Diamond does have an internal exchange system for its own properties. If you are a member of the Club you don't have to pay any additional fees to stay at any DRI property or its affiliates when you make the reservation. If you go through II you will have to pay an exchange fee. Also, if you use DRI's Diamond Select, you again can use your points to make the reservation but you do not have to pay any exchange fees. With DRI Club owners in DRI's system trade their timeshares from other systems to DRI for additional points and DRI makes that property available to owners for either points or a small weekly fee the II does with getaways.  For example, I own both DRI and Marriott. I can trade my Ko Olina property to DRI for 12,000 additional DRI points. I can use those additional points to stay other places in DRI system or use them for other DRI benefits.  DRI would then take my Ko Olina property and advertises it for Club owners who want to either pay by points or by money.  It costs twice as much money for those not in DRI's Club. 

It's just another option.


----------



## ada903 (Jan 29, 2011)

Thanks, this really helps!


----------



## jlfrankovich (May 13, 2011)

This is likely a little bit late responding, but also check out the club select option which allows members to deposit weeks from other resorts owned for points (if specified in their contract) and allows members to use these weeks for points (which I think is available to all club members).


----------



## T_R_Oglodyte (May 13, 2011)

Missed this thread before while I was out of the country, or I would have replied.

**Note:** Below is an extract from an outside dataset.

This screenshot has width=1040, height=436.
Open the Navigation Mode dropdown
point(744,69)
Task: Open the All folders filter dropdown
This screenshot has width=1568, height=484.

With Diamond you need to keep in mind the distinction between ownership and Club membership.  You can't be part of the Club unless you have a Diamond resort ownership, but you can own without being part of the Club.

When you are a member of the Club, you can have full access to the entire Diamond resorts system. That includes all Diamond Resorts as well as affiliate properties.  Also Club membership includes an Interval Gold membership as part of the club dues. I think that's pretty straightorward.  One wrinkle to keep in mind is that if you are part of the Club you can only book reservations through the Club; you can't make a Club reservation and deposit that reservation with an exchange company.

*****

It's a bit more complicated if you have a Diamond ownership but are not part of the Club.  In that case, you will either own an interest in one of the Club trusts, or you will own a deeded interest in one of the specific Diamond resorts.  If you have a trust ownership, you can reserve at any of the resorts that are in that trust - that's like a internal trading system, but only for the resorts that are part of the particular trust that you own.  If you have a deeded ownership at a specific resort, you can only reserve at your home resort, in accordance with whatever the reservation rights are for your deed.

If you are not in the Club, you can make a reservation and deposit with an independent exchange company.

***

Finally, Club membership is not transferable, so if you buy a resale unit all you get is a trust or deeded ownership, as the case may be.  To get into the Club you have to make an additional purchase from Diamond, and then your both  your existing and new ownerships can be brought into the Club.


----------



## ada903 (May 13, 2011)

Thanks both for responding!  A friend of mine was trying to decide if to take a Diamonds timeshare for free from a relative - it comes with a gold II membership, so it must be a club membership.



T_R_Oglodyte said:


> Missed this thread before while I was out of the country, or I would have replied.
> 
> With Diamond you need to keep in mind the distinction between ownership and Club membership.  You can't be part of the Club unless you have a club ownership, but you can own without being part of the Club.
> 
> ...


----------



## T_R_Oglodyte (May 13, 2011)

ada903 said:


> Thanks both for responding!  A friend of mine was trying to decide if to take a Diamonds timeshare for free from a relative - it comes with a gold II membership, so it must be a club membership.



He ought to verify with Diamond that the Club membership will transfer with the ownership.


----------